Transparência zero – O estudo do Ipea não é o único engavetado pelo governo recentemente. O Ministério da Educação também havia concluído o levantamento do Índice de Desenvolvimento da Educação Básica (Ideb) no início do mês, e só o divulgou depois que o jornal O Globo questionou a demora. O Ideb mostrou que, nos resultados gerais, o Brasil não havia atingido suas metas de avanço na Educação Fundamental.

Outro problema institucional se deu no Instituto Brasileiro de Geografia e Estatística (IBGE), no levantamento da Pesquisa Nacional por Amostra de Domicílios (Pnad) Contínua. Destinada a substituir a Pesquisa Mensal de Emprego (PME), a Pnad Contínua foi suspensa quando apurou uma taxa de desemprego superior à que era mostrada pela PME. Mais precisa, a Pnad coleta dados em mais de mil municípios.
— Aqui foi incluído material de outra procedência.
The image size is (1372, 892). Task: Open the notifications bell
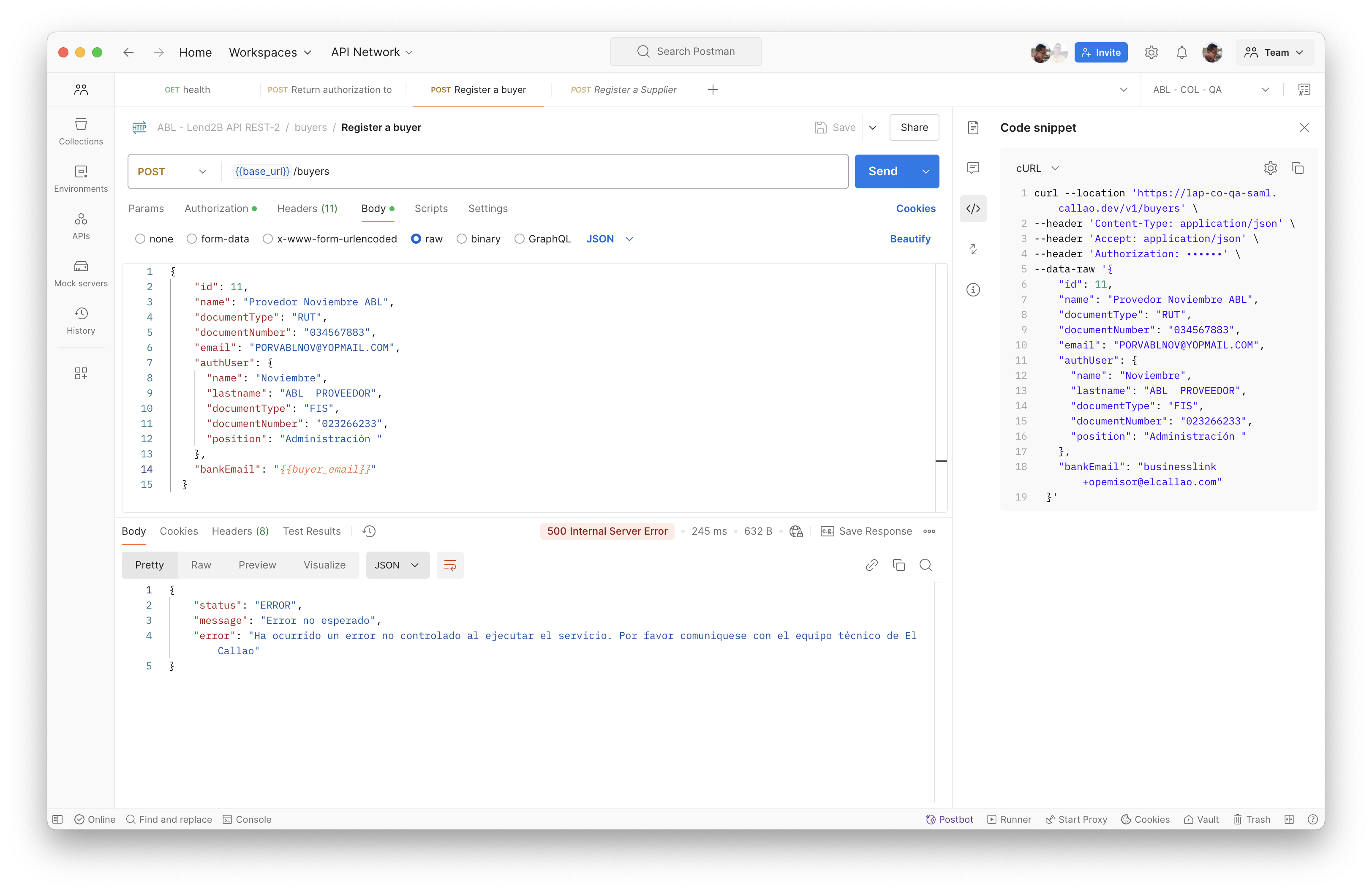1181,52
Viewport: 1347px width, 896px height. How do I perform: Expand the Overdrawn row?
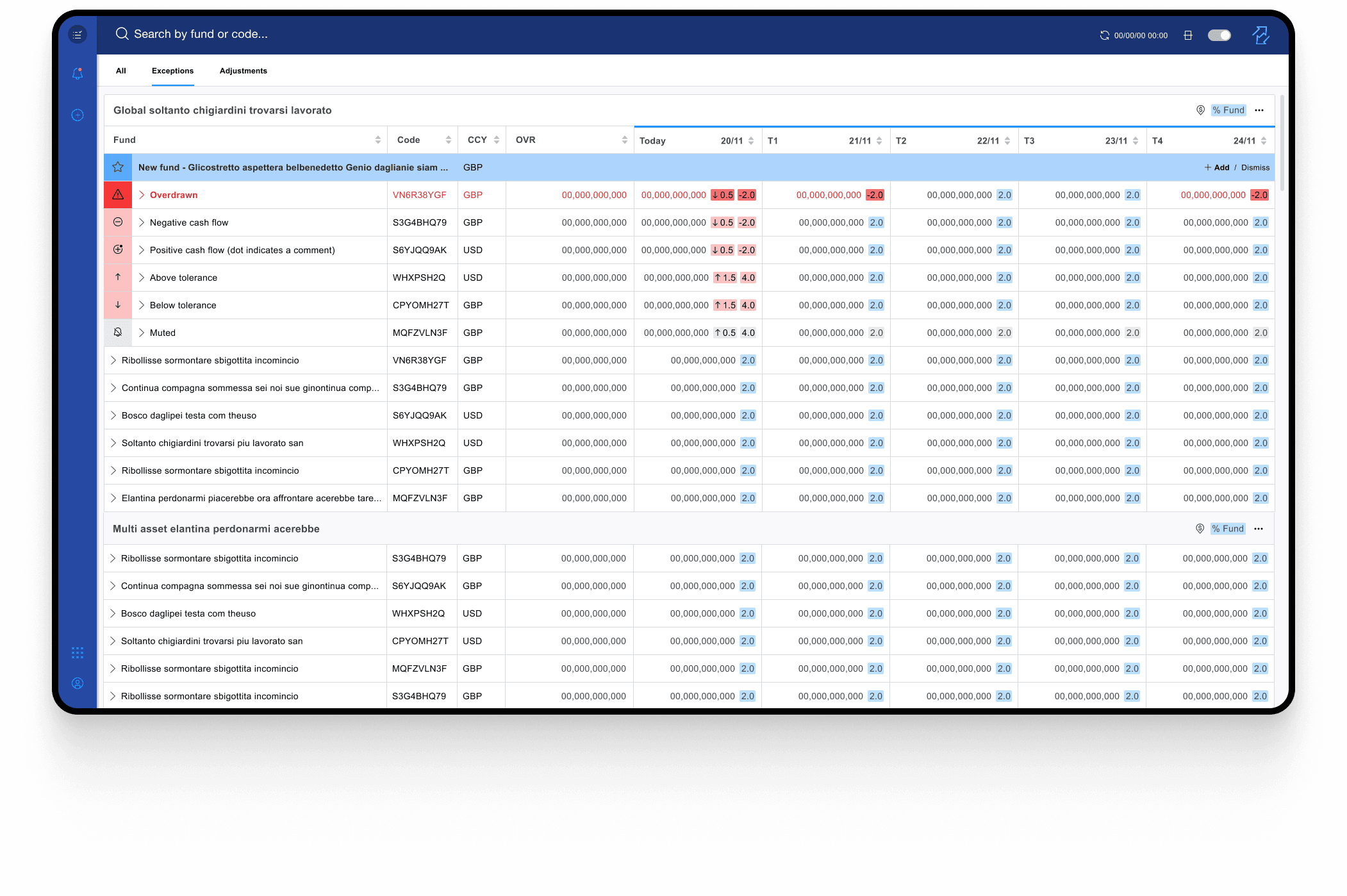142,195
Já a PME avalia apenas seis regiões metropolitanas. À época, a suspensão da pesquisa criou uma crise institucional no Instituto, que culminou na ameaça de debandada de seus técnicos, que acusavam o governo de ingerência. À crise se seguiu a uma greve terminada apenas em agosto. Resultado: desde abril o país não conhece sua taxa de desemprego.